The week spent laboring on windows several hundred feet off solid ground comes to an end. My tired body hurts all over again like a spiteful, mocking re-run of my first days as a window cleaner, though this time older and dusty. On the plus side, carrying two hundred pounds of lead ingots up flights of stairs to the building's roof to use as counterweights costs significantly less than 24hr. Fitness. In fact they pay me to work out.
Lemons, lemonade, Meadowlark.
Those non-Harlem Globetrotter fans may pick up frame of reference right here.
I am adjusting my perceptions to realign with necessities, rather than preferences. Call it a new preference. By using my day's labors to "work out", I feel better about myself and my earning a good wage. By seeing middle of the night diaper changing sessions as another opportunity to be with my little girl, I have fun. It's like this great Tich Nat Han exercise; while washing dishes, pots, and pans in the sink, imagine you're bathing the Buddha. The same care, respect, reverence, and dignity that comes with an experience like that is available at any level of service. It's just a matter of re framing your perception. No Shirt, No Shoes, No Problem.

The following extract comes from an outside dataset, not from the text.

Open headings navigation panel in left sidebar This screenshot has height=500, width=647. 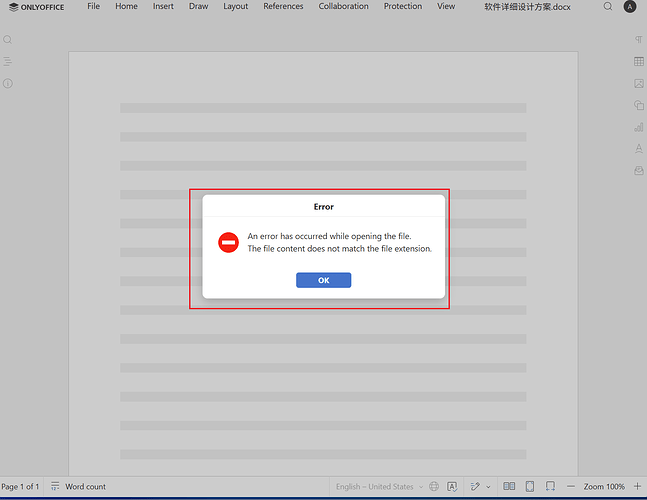click(x=8, y=62)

That is harder to do than it sounds. Believe me, I fail to keep out my indignation at the mere prospect of dishes, but now, somehow, it is in service to something greater. And that is a real freedom.
Recently I spoke at length with a friend curious of my spiritual back ground, but we ended up talking about his religious beliefs. They are very strong and upheld by an experience he once had while in college. He was transformed during an act of prayer and, as he says it, "came to the lord." This experience guides him to this day, and he is in his sixties. It proves to him, without a shadow of a doubt that the Bible is sourced from the word of God. I listened respectfully.
Amidst our discussion were obvious shields proffered to ward off any attacks of prostelization. We remained respectful of the slowly revealed morass of differences and began to retreat. At once he quoted scriptures providing dialogue that self-referentially insists it is anathema to questions. How can you question that, much less prove it? That, to me, is a discussion ender.
But I was most moved by my friend's conviction and the resulting behavior it has carved from his life. He is a good man. Generous, kind, forgiving, earnest, and hard working. He is a father, a husband, and now caring for an ailing mother in law. I see nothing in this man's behavior to suggest that his spiritual life is at all counter to what I believe is the correct way to live. Quite the contrary.
So we're really talking about the same things, just giving them different frames. A little more to the left.